**Short problem:** Convert every line of the records below into a Markdown table with two columns, "Row" for the row number and "Line" for the line itself, omitting blank lines.

**Data on locating visible targets:**
[start]
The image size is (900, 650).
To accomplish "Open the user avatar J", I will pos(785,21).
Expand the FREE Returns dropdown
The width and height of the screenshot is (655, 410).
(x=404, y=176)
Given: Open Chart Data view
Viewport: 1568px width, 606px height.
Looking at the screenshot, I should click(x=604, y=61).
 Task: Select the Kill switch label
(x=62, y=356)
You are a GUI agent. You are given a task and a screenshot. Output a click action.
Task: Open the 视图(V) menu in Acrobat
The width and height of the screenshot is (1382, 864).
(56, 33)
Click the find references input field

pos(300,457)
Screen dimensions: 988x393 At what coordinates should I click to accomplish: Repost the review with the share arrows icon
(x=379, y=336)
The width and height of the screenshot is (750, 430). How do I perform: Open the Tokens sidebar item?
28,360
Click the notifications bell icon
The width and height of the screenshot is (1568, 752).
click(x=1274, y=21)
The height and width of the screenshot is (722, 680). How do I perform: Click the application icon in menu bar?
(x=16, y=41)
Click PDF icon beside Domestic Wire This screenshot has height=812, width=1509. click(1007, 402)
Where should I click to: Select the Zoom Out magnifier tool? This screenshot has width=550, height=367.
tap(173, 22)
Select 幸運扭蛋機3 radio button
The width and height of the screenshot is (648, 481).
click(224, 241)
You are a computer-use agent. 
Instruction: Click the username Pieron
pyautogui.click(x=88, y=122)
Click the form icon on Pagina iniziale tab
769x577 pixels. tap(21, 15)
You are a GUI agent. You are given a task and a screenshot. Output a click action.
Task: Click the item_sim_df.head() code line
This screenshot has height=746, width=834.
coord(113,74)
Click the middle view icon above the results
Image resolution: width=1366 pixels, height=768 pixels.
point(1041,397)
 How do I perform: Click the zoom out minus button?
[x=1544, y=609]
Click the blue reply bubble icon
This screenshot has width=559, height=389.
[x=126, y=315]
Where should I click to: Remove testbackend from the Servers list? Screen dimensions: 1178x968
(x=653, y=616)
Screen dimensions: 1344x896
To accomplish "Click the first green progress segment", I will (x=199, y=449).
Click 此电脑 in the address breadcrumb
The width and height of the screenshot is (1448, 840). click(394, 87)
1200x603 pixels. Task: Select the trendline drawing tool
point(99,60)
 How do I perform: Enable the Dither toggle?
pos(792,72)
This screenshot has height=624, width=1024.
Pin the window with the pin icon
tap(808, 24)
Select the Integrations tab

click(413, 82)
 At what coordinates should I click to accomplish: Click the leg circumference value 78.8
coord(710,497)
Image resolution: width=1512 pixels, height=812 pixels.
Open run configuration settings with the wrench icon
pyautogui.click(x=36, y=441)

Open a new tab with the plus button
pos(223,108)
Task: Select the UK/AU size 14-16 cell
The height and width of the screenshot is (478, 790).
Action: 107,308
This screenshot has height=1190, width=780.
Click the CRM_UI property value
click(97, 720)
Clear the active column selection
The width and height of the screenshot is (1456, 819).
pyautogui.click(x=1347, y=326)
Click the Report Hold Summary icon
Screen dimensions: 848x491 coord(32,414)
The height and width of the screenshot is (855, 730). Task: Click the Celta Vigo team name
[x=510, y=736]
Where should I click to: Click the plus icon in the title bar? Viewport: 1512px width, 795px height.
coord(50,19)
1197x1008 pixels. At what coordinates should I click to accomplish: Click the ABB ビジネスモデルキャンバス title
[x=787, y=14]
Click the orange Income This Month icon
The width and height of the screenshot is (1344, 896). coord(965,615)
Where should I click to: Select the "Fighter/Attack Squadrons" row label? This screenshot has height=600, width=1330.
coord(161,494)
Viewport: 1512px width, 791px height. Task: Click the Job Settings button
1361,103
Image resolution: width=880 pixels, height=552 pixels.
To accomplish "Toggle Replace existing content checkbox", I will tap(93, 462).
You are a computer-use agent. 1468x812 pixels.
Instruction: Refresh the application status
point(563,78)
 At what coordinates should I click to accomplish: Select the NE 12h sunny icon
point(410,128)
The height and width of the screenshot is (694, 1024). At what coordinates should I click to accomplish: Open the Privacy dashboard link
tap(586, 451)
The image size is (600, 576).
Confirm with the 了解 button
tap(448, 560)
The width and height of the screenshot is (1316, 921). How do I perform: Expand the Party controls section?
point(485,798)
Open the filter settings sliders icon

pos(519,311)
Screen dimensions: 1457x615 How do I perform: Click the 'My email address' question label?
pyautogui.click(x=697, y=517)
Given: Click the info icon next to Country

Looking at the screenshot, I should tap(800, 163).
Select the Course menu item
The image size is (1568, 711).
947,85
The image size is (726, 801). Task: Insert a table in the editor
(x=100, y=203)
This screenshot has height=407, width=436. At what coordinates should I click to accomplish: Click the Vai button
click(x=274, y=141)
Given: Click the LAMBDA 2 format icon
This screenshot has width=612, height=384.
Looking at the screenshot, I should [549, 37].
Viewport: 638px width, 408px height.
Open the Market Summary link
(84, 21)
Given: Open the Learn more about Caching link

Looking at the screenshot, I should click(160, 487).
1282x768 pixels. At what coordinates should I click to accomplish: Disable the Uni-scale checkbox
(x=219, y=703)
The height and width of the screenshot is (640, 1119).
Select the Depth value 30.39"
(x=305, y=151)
[end]
**Result of the task:**
| Row | Line |
|---|---|
| 1 | The image size is (900, 650). |
| 2 | To accomplish "Open the user avatar J", I will pos(785,21). |
| 3 | Expand the FREE Returns dropdown |
| 4 | The width and height of the screenshot is (655, 410). |
| 5 | (x=404, y=176) |
| 6 | Given: Open Chart Data view |
| 7 | Viewport: 1568px width, 606px height. |
| 8 | Looking at the screenshot, I should click(x=604, y=61). |
| 9 |  Task: Select the Kill switch label |
| 10 | (x=62, y=356) |
| 11 | You are a GUI agent. You are given a task and a screenshot. Output a click action. |
| 12 | Task: Open the 视图(V) menu in Acrobat |
| 13 | The width and height of the screenshot is (1382, 864). |
| 14 | (56, 33) |
| 15 | Click the find references input field |
| 16 | pos(300,457) |
| 17 | Screen dimensions: 988x393 At what coordinates should I click to accomplish: Repost the review with the share arrows icon |
| 18 | (x=379, y=336) |
| 19 | The width and height of the screenshot is (750, 430). How do I perform: Open the Tokens sidebar item? |
| 20 | 28,360 |
| 21 | Click the notifications bell icon |
| 22 | The width and height of the screenshot is (1568, 752). |
| 23 | click(x=1274, y=21) |
| 24 | The height and width of the screenshot is (722, 680). How do I perform: Click the application icon in menu bar? |
| 25 | (x=16, y=41) |
| 26 | Click PDF icon beside Domestic Wire This screenshot has height=812, width=1509. click(1007, 402) |
| 27 | Where should I click to: Select the Zoom Out magnifier tool? This screenshot has width=550, height=367. |
| 28 | tap(173, 22) |
| 29 | Select 幸運扭蛋機3 radio button |
| 30 | The width and height of the screenshot is (648, 481). |
| 31 | click(224, 241) |
| 32 | You are a computer-use agent.  |
| 33 | Instruction: Click the username Pieron |
| 34 | pyautogui.click(x=88, y=122) |
| 35 | Click the form icon on Pagina iniziale tab |
| 36 | 769x577 pixels. tap(21, 15) |
| 37 | You are a GUI agent. You are given a task and a screenshot. Output a click action. |
| 38 | Task: Click the item_sim_df.head() code line |
| 39 | This screenshot has height=746, width=834. |
| 40 | coord(113,74) |
| 41 | Click the middle view icon above the results |
| 42 | Image resolution: width=1366 pixels, height=768 pixels. |
| 43 | point(1041,397) |
| 44 |  How do I perform: Click the zoom out minus button? |
| 45 | [x=1544, y=609] |
| 46 | Click the blue reply bubble icon |
| 47 | This screenshot has width=559, height=389. |
| 48 | [x=126, y=315] |
| 49 | Where should I click to: Remove testbackend from the Servers list? Screen dimensions: 1178x968 |
| 50 | (x=653, y=616) |
| 51 | Screen dimensions: 1344x896 |
| 52 | To accomplish "Click the first green progress segment", I will (x=199, y=449). |
| 53 | Click 此电脑 in the address breadcrumb |
| 54 | The width and height of the screenshot is (1448, 840). click(394, 87) |
| 55 | 1200x603 pixels. Task: Select the trendline drawing tool |
| 56 | point(99,60) |
| 57 |  How do I perform: Enable the Dither toggle? |
| 58 | pos(792,72) |
| 59 | This screenshot has height=624, width=1024. |
| 60 | Pin the window with the pin icon |
| 61 | tap(808, 24) |
| 62 | Select the Integrations tab |
| 63 | click(413, 82) |
| 64 |  At what coordinates should I click to accomplish: Click the leg circumference value 78.8 |
| 65 | coord(710,497) |
| 66 | Image resolution: width=1512 pixels, height=812 pixels. |
| 67 | Open run configuration settings with the wrench icon |
| 68 | pyautogui.click(x=36, y=441) |
| 69 | Open a new tab with the plus button |
| 70 | pos(223,108) |
| 71 | Task: Select the UK/AU size 14-16 cell |
| 72 | The height and width of the screenshot is (478, 790). |
| 73 | Action: 107,308 |
| 74 | This screenshot has height=1190, width=780. |
| 75 | Click the CRM_UI property value |
| 76 | click(97, 720) |
| 77 | Clear the active column selection |
| 78 | The width and height of the screenshot is (1456, 819). |
| 79 | pyautogui.click(x=1347, y=326) |
| 80 | Click the Report Hold Summary icon |
| 81 | Screen dimensions: 848x491 coord(32,414) |
| 82 | The height and width of the screenshot is (855, 730). Task: Click the Celta Vigo team name |
| 83 | [x=510, y=736] |
| 84 | Where should I click to: Click the plus icon in the title bar? Viewport: 1512px width, 795px height. |
| 85 | coord(50,19) |
| 86 | 1197x1008 pixels. At what coordinates should I click to accomplish: Click the ABB ビジネスモデルキャンバス title |
| 87 | [x=787, y=14] |
| 88 | Click the orange Income This Month icon |
| 89 | The width and height of the screenshot is (1344, 896). coord(965,615) |
| 90 | Where should I click to: Select the "Fighter/Attack Squadrons" row label? This screenshot has height=600, width=1330. |
| 91 | coord(161,494) |
| 92 | Viewport: 1512px width, 791px height. Task: Click the Job Settings button |
| 93 | 1361,103 |
| 94 | Image resolution: width=880 pixels, height=552 pixels. |
| 95 | To accomplish "Toggle Replace existing content checkbox", I will tap(93, 462). |
| 96 | You are a computer-use agent. 1468x812 pixels. |
| 97 | Instruction: Refresh the application status |
| 98 | point(563,78) |
| 99 |  At what coordinates should I click to accomplish: Select the NE 12h sunny icon |
| 100 | point(410,128) |
| 101 | The height and width of the screenshot is (694, 1024). At what coordinates should I click to accomplish: Open the Privacy dashboard link |
| 102 | tap(586, 451) |
| 103 | The image size is (600, 576). |
| 104 | Confirm with the 了解 button |
| 105 | tap(448, 560) |
| 106 | The width and height of the screenshot is (1316, 921). How do I perform: Expand the Party controls section? |
| 107 | point(485,798) |
| 108 | Open the filter settings sliders icon |
| 109 | pos(519,311) |
| 110 | Screen dimensions: 1457x615 How do I perform: Click the 'My email address' question label? |
| 111 | pyautogui.click(x=697, y=517) |
| 112 | Given: Click the info icon next to Country |
| 113 | Looking at the screenshot, I should tap(800, 163). |
| 114 | Select the Course menu item |
| 115 | The image size is (1568, 711). |
| 116 | 947,85 |
| 117 | The image size is (726, 801). Task: Insert a table in the editor |
| 118 | (x=100, y=203) |
| 119 | This screenshot has height=407, width=436. At what coordinates should I click to accomplish: Click the Vai button |
| 120 | click(x=274, y=141) |
| 121 | Given: Click the LAMBDA 2 format icon |
| 122 | This screenshot has width=612, height=384. |
| 123 | Looking at the screenshot, I should [549, 37]. |
| 124 | Viewport: 638px width, 408px height. |
| 125 | Open the Market Summary link |
| 126 | (84, 21) |
| 127 | Given: Open the Learn more about Caching link |
| 128 | Looking at the screenshot, I should click(160, 487). |
| 129 | 1282x768 pixels. At what coordinates should I click to accomplish: Disable the Uni-scale checkbox |
| 130 | (x=219, y=703) |
| 131 | The height and width of the screenshot is (640, 1119). |
| 132 | Select the Depth value 30.39" |
| 133 | (x=305, y=151) |